[DATA FOR THIS TASK — start]

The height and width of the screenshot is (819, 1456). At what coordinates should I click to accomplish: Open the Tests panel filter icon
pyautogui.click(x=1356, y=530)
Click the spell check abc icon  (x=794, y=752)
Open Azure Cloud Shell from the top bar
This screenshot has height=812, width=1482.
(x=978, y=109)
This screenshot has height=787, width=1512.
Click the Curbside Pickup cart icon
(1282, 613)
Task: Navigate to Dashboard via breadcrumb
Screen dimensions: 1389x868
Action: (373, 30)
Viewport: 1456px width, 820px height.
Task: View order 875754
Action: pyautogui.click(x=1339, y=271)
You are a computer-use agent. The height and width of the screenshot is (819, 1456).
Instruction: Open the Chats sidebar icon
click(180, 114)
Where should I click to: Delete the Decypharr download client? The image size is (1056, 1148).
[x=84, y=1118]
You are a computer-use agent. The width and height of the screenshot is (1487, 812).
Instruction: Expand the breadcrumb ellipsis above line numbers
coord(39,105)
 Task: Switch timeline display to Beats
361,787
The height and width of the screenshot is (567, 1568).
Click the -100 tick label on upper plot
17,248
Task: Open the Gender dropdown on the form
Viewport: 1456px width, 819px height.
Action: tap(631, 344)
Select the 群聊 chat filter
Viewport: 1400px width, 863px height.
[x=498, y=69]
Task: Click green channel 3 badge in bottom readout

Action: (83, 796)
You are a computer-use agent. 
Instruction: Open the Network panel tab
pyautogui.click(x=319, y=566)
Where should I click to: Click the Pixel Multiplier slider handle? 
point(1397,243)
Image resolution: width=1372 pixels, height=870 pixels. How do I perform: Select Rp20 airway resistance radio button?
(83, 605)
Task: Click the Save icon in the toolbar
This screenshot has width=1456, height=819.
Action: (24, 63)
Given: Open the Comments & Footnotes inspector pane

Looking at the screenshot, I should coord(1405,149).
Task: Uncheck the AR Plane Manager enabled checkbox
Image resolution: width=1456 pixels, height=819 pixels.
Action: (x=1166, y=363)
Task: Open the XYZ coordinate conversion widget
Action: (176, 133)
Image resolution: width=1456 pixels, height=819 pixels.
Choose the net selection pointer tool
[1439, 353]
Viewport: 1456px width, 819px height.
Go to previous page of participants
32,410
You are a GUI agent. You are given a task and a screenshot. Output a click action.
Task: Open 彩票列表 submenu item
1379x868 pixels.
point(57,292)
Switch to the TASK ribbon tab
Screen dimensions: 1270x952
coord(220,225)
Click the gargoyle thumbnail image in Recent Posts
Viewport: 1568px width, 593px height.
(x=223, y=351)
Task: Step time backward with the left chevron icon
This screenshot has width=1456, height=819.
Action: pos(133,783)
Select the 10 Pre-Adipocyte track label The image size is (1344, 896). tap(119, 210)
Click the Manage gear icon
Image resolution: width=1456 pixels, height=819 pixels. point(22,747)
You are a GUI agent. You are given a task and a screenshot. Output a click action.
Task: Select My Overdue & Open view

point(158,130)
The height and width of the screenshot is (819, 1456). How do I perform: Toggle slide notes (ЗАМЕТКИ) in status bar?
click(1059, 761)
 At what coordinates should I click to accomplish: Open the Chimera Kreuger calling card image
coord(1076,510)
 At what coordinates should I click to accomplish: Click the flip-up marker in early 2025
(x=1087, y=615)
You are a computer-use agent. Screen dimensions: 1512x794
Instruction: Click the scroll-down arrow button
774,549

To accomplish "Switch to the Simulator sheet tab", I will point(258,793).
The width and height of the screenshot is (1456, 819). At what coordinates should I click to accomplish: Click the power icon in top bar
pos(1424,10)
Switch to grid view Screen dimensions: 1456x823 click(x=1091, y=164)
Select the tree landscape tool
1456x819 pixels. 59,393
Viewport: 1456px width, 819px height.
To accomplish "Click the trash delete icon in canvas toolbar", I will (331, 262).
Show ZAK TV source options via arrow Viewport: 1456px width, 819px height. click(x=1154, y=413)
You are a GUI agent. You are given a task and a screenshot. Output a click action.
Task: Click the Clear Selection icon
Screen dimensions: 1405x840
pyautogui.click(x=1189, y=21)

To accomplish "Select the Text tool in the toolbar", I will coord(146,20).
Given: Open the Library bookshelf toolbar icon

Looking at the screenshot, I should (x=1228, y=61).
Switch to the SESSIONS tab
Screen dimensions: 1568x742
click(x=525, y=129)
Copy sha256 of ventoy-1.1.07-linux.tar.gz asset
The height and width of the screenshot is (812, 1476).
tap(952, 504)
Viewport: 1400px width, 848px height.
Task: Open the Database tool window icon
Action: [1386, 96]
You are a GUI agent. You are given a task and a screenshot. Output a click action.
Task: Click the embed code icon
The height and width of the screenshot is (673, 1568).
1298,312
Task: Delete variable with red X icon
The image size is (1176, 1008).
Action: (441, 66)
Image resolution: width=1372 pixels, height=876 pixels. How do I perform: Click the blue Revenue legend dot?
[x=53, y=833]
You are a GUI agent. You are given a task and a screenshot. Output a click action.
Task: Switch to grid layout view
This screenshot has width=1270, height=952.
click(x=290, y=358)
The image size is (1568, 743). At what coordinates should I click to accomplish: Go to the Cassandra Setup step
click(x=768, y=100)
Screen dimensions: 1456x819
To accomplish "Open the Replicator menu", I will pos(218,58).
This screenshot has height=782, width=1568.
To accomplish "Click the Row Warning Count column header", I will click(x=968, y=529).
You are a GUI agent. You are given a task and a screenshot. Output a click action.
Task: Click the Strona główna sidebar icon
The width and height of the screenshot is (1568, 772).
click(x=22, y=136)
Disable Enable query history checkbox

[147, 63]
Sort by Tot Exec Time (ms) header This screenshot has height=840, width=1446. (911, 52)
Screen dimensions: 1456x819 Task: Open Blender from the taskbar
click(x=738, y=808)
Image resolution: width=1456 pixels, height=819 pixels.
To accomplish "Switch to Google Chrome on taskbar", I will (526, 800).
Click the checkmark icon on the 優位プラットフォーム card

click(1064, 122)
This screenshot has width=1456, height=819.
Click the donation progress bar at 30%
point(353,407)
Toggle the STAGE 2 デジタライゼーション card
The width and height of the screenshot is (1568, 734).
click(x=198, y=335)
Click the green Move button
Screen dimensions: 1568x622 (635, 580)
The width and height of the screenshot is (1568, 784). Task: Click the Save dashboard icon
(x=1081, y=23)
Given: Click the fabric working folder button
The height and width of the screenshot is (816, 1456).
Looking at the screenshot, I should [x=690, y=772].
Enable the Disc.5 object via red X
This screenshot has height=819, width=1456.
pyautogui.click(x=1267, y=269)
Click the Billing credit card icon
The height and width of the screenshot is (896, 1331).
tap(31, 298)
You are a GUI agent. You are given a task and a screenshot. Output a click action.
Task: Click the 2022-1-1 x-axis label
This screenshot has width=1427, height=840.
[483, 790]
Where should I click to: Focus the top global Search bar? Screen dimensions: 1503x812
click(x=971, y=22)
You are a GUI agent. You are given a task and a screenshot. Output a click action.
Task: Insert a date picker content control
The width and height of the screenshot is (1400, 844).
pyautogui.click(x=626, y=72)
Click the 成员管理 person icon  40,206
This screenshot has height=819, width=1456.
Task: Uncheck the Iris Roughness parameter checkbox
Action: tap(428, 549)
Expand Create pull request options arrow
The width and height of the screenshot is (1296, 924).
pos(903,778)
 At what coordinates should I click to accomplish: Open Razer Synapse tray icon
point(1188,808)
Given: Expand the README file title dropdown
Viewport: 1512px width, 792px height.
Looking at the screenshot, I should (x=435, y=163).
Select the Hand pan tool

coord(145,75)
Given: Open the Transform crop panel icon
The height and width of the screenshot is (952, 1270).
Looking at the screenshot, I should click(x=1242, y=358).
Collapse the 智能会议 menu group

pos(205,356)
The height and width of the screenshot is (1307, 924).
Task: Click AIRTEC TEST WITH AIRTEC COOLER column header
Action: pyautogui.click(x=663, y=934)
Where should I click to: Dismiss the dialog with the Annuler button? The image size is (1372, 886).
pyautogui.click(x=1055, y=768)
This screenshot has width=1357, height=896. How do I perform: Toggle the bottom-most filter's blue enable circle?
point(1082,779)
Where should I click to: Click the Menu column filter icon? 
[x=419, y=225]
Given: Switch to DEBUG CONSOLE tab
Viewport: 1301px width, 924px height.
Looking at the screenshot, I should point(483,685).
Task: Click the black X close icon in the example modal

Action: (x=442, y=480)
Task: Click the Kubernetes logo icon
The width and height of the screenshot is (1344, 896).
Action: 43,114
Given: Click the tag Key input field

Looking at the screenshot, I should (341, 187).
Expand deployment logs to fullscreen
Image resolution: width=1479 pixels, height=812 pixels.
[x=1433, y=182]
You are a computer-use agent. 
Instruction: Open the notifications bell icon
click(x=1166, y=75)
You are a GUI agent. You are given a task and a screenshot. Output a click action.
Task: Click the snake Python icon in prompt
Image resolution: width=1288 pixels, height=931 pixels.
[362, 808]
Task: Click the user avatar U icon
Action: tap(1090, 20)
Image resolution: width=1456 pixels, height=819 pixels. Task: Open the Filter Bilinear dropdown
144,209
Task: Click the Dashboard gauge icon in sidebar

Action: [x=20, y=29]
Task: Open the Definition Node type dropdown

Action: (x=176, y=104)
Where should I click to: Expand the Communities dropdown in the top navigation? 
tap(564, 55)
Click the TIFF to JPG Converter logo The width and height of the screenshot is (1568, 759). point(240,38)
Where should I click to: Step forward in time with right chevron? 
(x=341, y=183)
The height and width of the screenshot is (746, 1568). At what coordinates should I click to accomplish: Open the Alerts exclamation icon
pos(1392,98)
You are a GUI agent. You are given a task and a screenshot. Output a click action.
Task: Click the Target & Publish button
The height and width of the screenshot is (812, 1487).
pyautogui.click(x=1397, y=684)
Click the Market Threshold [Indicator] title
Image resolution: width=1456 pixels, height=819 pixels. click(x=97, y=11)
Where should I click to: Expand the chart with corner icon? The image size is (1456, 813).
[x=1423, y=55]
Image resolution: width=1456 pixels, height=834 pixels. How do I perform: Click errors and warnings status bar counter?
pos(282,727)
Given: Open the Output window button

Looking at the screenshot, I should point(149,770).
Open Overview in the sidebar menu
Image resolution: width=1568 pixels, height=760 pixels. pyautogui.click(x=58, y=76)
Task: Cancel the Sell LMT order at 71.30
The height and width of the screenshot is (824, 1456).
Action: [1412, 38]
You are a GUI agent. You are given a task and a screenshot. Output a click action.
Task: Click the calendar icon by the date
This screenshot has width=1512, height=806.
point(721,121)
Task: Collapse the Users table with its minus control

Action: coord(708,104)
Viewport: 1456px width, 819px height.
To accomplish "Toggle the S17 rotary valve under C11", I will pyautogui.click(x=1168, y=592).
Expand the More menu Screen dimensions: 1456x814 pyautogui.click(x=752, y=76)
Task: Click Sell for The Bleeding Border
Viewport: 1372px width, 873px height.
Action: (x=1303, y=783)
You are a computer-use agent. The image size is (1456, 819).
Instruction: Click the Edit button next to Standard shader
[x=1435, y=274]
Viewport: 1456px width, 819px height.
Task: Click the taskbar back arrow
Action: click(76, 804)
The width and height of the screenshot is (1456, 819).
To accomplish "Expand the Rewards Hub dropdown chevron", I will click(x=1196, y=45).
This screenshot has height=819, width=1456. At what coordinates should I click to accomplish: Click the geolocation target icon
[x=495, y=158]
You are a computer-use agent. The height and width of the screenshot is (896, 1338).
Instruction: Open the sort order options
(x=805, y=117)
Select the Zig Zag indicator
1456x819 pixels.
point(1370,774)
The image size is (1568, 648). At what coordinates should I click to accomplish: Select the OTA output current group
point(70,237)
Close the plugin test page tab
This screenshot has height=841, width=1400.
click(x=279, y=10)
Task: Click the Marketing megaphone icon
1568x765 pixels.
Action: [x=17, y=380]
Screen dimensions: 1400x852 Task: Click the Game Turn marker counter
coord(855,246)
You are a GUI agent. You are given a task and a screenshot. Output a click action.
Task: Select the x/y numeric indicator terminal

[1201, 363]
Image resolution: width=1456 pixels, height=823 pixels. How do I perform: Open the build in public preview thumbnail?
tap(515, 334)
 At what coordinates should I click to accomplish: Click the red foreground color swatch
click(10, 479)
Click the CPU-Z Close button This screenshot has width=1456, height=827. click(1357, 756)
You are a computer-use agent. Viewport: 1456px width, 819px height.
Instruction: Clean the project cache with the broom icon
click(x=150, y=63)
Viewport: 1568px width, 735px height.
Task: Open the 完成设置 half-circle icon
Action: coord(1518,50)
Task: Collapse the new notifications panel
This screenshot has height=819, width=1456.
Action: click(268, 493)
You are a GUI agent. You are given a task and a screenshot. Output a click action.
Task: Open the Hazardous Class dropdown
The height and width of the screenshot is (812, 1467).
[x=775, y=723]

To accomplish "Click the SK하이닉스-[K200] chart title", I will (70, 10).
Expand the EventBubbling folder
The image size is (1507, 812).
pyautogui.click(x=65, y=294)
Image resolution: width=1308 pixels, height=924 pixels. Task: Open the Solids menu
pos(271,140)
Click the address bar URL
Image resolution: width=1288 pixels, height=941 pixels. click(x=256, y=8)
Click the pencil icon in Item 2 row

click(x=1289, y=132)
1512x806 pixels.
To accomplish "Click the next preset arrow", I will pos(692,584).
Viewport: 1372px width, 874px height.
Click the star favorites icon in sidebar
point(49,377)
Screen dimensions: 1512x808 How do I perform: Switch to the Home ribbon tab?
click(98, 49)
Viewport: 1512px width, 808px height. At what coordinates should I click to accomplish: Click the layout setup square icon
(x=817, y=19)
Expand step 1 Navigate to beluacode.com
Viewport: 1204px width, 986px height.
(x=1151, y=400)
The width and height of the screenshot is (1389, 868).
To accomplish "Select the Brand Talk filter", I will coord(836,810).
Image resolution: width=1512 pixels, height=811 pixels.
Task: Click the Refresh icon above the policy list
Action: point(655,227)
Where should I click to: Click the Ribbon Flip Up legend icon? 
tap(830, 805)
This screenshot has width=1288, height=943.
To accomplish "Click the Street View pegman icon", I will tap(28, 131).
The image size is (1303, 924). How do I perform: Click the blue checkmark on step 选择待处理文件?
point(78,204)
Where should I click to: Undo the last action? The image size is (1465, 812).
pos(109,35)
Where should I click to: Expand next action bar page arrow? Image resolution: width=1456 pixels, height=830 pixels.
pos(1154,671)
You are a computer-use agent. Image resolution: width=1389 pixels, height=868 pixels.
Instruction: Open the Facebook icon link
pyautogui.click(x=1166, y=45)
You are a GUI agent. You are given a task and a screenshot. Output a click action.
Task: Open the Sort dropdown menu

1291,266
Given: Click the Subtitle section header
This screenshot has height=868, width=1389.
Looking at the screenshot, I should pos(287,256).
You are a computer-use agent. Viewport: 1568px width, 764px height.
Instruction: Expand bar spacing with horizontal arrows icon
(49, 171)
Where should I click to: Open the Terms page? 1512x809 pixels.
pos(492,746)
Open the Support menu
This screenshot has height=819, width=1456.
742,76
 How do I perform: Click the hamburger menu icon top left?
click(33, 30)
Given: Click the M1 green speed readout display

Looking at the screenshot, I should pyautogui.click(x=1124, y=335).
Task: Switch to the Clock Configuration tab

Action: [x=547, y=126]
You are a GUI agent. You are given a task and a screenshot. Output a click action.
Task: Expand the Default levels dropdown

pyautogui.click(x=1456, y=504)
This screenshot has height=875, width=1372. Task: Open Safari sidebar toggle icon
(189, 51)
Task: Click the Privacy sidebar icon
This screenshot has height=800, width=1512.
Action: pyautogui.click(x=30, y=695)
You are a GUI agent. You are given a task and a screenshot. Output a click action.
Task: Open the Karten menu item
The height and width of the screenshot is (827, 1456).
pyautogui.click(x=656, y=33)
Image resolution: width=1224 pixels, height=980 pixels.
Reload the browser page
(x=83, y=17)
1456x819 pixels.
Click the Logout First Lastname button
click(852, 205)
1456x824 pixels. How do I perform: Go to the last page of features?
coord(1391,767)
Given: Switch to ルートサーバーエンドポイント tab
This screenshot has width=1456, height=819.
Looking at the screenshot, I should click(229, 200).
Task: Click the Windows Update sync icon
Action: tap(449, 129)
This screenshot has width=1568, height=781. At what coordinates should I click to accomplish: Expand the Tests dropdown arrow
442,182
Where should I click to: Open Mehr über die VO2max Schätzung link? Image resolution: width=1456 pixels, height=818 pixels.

[DATA FOR THIS TASK — finish]

Within the entries, count the lines containing the string "Sell" and state nothing but the result.

» **YOUR RESPONSE**: 2